Последние дни, перед Пантелеевой смертью, Настасея уж и не трогала Степана – сама по хозяйству управлялась, как могла. Дед Иван, чем мог, помогал да всё шептался с невесткою:
– Неужто сподобился Степан? Дошло, видать, до него человеческое. Ить когда тебя дома-то не бывает, он все Пантелеевы, недогоревшие в тот раз, бумаги разбирает да складывает стопочкой. И прячет куда-то… Уносит ли куда… Я в ограде искал, нигде не наткнулся…
– Господи, прости и помилуй, – крестится Настасея.
…Стонет ветрами простоволосая осень, проливными дождями плачет изношенное небо, шуршит-шуршит у окна Настасеина самопряха… Вышуршивает самопряха потаённые думы на место сегодняшних забот. Тошно, хоть гадалку зови.

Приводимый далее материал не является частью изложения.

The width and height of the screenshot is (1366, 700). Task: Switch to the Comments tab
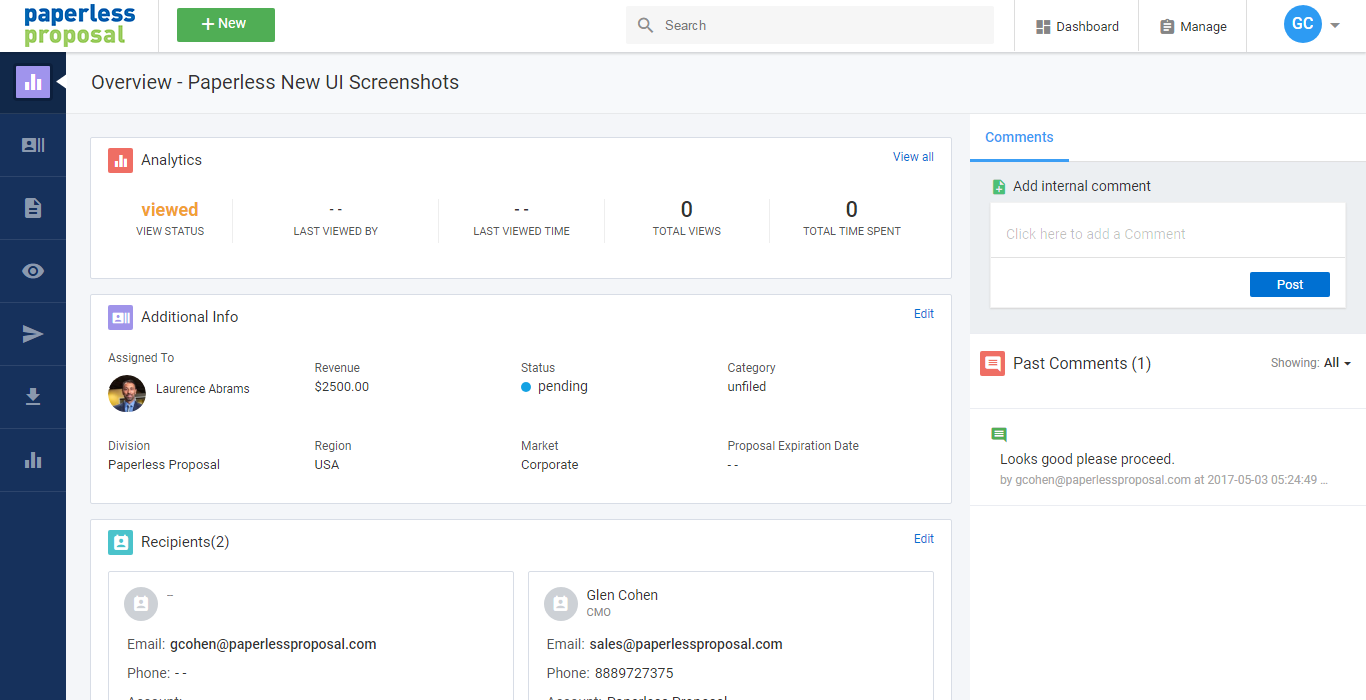pos(1019,138)
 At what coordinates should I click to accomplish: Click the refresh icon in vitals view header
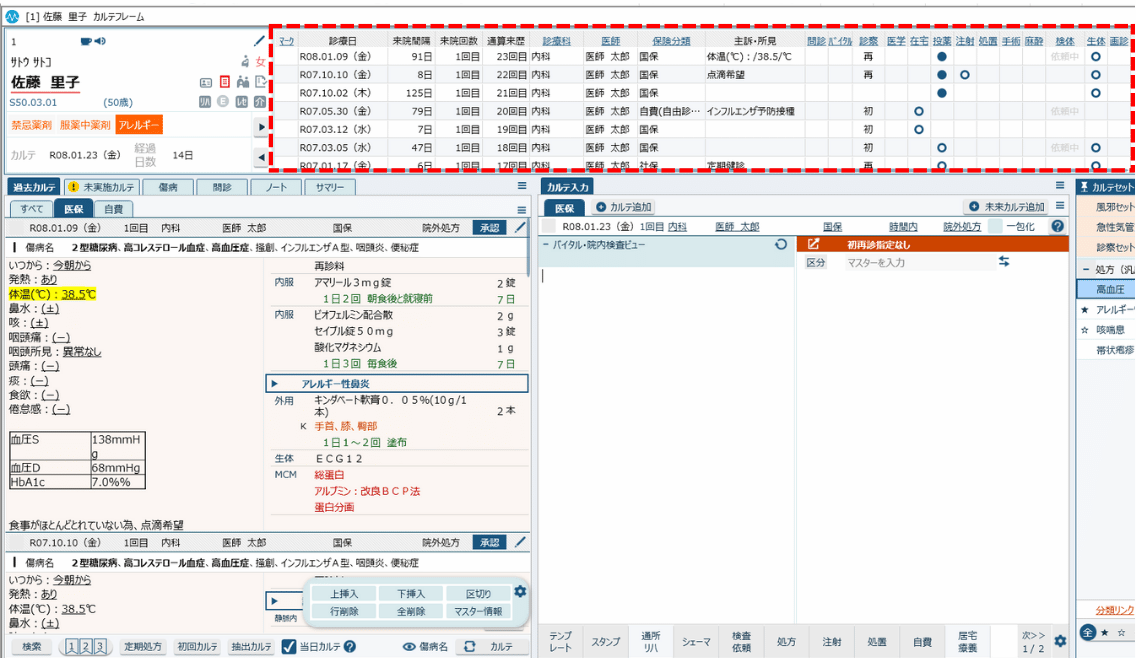[781, 245]
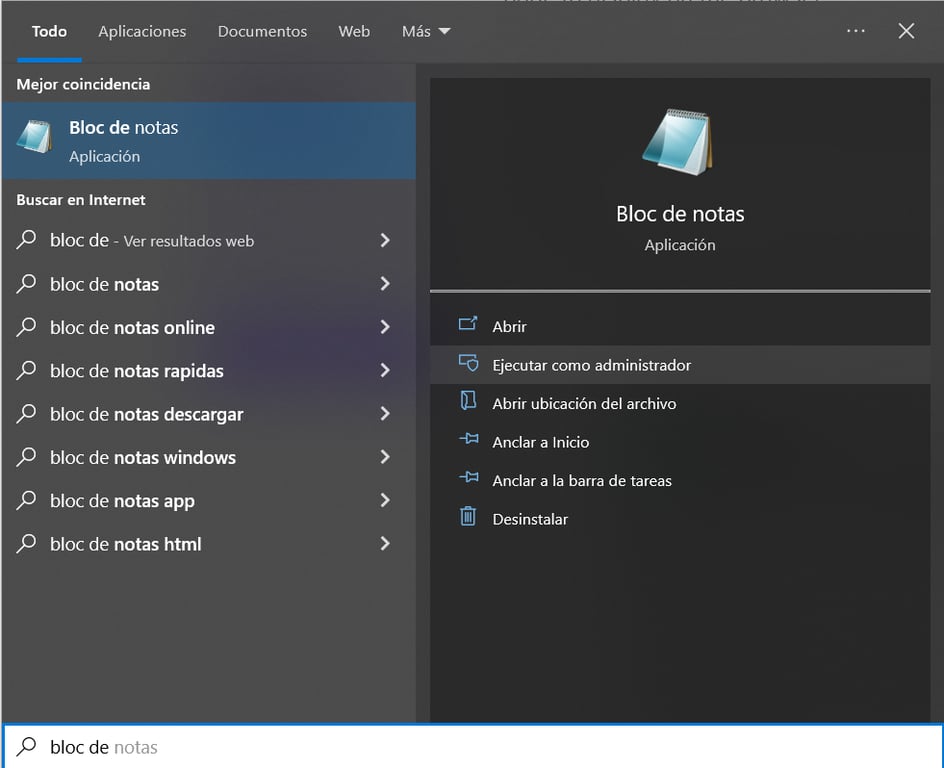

– Не могу боле… – бросает Настасея веретено. – Пойду приведу Пантелея в избу. Не ровён час, помрёт один в летнике.
– Стой-ка! Погоди! – окликает её Степан у самого порога. – Сам пойду… Тут мужикова сила нужна…
Заскрипел Степан сеношной дверью, а дед Иван на печи своей чуть не заплакал:
– Матушка-владычица! И вы, светлые ангелы-хранители! Я ж думал, старый пёс, что плёвый Стёпка у меня… Я ж думал, пакостника на свет произвёл… Я ж теперь, Настасеюшка, помру улыбаясь…
И пришла в тот день смертушка, да не за дедом Иваном. А внёс на руках в жилую избу Степан мёртвого Пантелея Звягу.
Показалось домашним, что стоит в дверях один мертвец, держит у груди другого мертвеца. Будто на самом краю жизни обнялись они наконец-то и разошлись в разные стороны: одного сила смертная повела на покой, другого – дума глубокая поманила в даль неведомую…
И надо было теперь прятать верёвки да гужи…
– Чтобы черти, – плакала Настасея со страху, – не утянули за собою Степана.
– Ежели им надо, – сокрушался дед Иван, – они к людям со своею верёвкою приходят. И кудай-то Степан всё пропадает?
– Как уйдёт, так и нету его по цельному дню, – вторит деду Ивану Настасея. – Не может же человек один убрести в лес, да зимой, да просидеть там на пеньке с утра до ночи. Ещё, вертаясь домой, делает видимость, что и спрашивать его не надо…
– Не может, – соглашается дед Иван.
– Господи Боже мой! – вздыхает Настасея. – Приходил бы пьяный! Так не-ет…
– То-то и страшно!..
В ту зиму погода многонько снегу настругала. До ставней было не добраться поутру, вечером – не пробиться.
Вот Настасея взяла лопату и айда снег от окон отгребать. Гребла, гребла да и загляделась на снег. Льётся он с лопаты голубым бисером, горит на луне голубым огнём, звенит…
Стоит Настасея, любуется на красоту земную, и слышится ей – вроде как потаённый скрип снега за углом избы: кто-то под окошко подбирается. Вот, слышно, хлестнуло по стеклу мягко, будто веткою под ветром.
Настасея тоже себе… подкралась и глянула за угол.
Эвон! Афоньки Маслакова морда светится перед самым окном. Чего бы ему в чужое окошко глаза пялить? Давно ли Афонька из острога на поддавках выехал? Давно ли бедная Маслачиха, урёванная, выхаживала сынка непутного от хворобы? Смотри-ко ты! Неймётся ж туполобому!